We find the following regarding H1 to H4 (we apply an error rate of α = 5% to all tests):
Discussion
In Study 1, we leverage unique field data to analyze drivers of recall effectiveness. We find support for three out of four hypotheses. First, the results highlight the importance of full (vs. partial) remedy. Generally, firms are advised to offer full remedy to achieve high recall effectiveness (support for H1). There are, however, situations where firms can offer partial remedy and achieve equally high recall effectiveness (H3). Vice versa, in other situations, a firm’s full (vs. partial) remedy offer creates disproportionally higher recall effectiveness. First, when firm reputation is low (not extremely low), there is no significant difference between partial and full remedy. For high reputation firms, however, offering full remedy is much more important as it leads to significantly higher recall effectiveness than partial remedy. Although incident likelihood alone, all else being equal, is not significantly related to recall effectiveness (H2), this effect differs significantly for low vs. high reputation firms (H4). The results suggest that for low reputation firms the relationship between incident likelihood and recall effectiveness is negative. Customers do not trust low reputation firms to correct the defective product when there is a high incident likelihood. In contrast, for high reputation firms, high incident likelihood goes along with higher recall effectiveness. These findings suggest that recall participation is shaped by the firm’s reputational profile. Accordingly, high, medium, and low reputation firms should manage recalls differently to achieve similarly high recall effectiveness.

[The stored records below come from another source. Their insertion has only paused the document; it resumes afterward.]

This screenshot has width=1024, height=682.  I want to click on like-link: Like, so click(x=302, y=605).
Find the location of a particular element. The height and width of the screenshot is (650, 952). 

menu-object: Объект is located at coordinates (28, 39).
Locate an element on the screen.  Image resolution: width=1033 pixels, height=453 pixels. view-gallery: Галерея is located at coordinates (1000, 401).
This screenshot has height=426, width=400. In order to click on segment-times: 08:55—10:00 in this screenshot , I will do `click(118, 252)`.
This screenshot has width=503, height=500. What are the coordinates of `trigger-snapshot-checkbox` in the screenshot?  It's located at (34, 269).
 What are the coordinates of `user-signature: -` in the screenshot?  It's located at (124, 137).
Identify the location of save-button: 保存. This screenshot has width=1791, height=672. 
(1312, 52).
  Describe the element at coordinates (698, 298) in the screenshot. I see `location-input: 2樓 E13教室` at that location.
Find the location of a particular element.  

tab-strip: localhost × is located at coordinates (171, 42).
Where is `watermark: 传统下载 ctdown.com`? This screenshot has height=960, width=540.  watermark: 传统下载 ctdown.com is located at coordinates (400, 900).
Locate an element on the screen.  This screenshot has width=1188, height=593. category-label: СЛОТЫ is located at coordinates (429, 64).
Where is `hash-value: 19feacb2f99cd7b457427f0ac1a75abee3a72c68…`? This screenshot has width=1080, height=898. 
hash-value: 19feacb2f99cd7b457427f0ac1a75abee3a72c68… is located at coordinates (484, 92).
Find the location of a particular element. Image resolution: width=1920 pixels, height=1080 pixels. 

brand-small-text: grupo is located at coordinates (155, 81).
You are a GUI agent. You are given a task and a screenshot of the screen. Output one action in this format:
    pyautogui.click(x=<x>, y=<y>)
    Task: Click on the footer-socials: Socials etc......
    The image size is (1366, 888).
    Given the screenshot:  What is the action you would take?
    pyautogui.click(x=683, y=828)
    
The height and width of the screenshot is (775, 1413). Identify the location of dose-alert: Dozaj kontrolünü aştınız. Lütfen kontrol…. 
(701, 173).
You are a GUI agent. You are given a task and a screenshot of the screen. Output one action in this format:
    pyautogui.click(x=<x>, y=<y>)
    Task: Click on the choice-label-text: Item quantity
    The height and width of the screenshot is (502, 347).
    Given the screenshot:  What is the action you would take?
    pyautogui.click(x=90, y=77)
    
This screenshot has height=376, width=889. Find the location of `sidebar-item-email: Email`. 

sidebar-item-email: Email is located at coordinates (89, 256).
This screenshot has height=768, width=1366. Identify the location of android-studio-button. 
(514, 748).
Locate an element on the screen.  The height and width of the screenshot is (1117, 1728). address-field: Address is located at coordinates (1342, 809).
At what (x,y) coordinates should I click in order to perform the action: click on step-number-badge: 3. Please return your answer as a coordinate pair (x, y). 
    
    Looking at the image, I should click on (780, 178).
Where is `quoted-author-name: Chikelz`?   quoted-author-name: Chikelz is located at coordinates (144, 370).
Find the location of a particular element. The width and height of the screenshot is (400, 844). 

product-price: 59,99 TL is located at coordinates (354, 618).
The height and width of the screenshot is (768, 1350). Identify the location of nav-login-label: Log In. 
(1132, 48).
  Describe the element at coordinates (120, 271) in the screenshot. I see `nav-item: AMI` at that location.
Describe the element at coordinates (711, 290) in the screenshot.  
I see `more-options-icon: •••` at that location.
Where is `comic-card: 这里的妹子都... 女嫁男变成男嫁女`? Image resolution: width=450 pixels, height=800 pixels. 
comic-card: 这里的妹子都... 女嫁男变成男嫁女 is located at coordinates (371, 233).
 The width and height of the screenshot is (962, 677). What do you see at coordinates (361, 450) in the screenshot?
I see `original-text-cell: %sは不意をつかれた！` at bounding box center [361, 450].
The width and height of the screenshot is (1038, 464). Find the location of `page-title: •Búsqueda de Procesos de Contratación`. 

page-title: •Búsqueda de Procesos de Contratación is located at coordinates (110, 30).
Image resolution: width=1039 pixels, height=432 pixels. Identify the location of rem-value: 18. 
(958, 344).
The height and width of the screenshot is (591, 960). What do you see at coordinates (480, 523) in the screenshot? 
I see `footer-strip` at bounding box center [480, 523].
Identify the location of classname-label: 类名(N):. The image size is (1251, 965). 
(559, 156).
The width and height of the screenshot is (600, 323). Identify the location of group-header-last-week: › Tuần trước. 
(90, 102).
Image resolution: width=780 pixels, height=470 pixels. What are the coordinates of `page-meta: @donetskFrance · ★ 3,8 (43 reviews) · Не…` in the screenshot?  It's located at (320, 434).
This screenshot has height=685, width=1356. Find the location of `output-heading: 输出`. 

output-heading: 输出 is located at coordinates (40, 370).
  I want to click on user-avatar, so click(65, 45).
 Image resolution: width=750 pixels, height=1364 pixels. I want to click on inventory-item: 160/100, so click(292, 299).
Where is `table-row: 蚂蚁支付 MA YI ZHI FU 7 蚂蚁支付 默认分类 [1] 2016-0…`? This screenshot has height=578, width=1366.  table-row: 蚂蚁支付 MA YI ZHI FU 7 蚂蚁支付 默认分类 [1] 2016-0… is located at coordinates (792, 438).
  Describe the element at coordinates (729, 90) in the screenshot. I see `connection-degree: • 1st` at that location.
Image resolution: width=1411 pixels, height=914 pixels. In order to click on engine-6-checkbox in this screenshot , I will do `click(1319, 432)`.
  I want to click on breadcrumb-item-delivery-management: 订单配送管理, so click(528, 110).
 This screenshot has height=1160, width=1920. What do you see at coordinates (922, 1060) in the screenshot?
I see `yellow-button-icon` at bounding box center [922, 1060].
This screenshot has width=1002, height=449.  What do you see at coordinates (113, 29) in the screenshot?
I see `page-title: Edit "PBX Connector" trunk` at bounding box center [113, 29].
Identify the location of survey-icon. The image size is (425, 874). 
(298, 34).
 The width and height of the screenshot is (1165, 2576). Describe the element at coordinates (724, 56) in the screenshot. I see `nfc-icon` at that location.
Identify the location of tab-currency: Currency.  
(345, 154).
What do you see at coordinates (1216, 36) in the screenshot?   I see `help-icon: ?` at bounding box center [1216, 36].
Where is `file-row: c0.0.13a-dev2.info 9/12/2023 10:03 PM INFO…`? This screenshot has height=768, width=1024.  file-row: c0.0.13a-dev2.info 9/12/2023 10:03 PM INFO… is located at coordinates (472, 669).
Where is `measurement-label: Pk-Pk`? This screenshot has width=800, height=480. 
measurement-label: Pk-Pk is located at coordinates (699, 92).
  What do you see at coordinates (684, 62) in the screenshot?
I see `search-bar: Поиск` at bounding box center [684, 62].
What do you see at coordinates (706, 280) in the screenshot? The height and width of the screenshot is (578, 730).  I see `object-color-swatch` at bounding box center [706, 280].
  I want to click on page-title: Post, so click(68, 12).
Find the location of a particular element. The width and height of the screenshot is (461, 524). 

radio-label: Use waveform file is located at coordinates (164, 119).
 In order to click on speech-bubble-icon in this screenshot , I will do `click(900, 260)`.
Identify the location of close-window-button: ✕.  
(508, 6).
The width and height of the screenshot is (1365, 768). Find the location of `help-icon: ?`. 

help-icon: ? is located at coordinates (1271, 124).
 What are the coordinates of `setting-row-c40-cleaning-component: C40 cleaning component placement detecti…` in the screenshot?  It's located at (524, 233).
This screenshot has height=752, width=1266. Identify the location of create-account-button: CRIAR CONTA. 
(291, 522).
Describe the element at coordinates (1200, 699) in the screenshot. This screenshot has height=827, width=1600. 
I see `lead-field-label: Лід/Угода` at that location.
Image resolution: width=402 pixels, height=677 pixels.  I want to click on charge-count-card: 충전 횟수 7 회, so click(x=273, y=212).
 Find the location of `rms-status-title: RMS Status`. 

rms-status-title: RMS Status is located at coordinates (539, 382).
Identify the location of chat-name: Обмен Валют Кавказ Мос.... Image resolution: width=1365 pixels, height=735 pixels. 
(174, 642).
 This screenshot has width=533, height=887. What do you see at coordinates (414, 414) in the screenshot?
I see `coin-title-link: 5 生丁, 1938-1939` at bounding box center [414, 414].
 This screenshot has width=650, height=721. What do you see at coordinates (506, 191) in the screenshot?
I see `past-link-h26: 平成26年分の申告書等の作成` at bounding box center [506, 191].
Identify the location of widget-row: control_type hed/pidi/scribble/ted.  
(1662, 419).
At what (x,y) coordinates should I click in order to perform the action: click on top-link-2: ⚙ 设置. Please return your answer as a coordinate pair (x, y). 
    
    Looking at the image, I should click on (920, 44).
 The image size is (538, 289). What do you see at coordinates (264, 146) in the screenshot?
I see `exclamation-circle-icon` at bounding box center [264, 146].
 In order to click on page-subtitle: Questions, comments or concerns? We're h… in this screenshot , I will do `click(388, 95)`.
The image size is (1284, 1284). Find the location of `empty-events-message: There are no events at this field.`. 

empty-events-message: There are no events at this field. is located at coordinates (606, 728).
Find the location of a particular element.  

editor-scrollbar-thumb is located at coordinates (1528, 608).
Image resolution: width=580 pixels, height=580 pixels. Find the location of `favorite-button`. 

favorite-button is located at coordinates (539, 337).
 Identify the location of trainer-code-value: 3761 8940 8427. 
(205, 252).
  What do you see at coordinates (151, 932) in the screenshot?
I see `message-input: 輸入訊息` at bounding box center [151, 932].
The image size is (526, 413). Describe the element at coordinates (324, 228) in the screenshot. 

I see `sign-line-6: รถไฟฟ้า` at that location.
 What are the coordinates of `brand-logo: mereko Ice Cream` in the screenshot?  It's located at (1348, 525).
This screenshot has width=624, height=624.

The goal of the next two experiments is twofold. First, we would like to test the results of the field study in an experimental setting, thereby eliminating any endogeneity and self-selection concerns. Second, we would like to hone in on the psychological process by testing the extent to which our focal mediators perceived benefits and self-efficacy are affected by remedy (Study 2), incident likelihood (Study 3), and firm reputation (Studies 2 and 3), thereby testing H5a—H7b.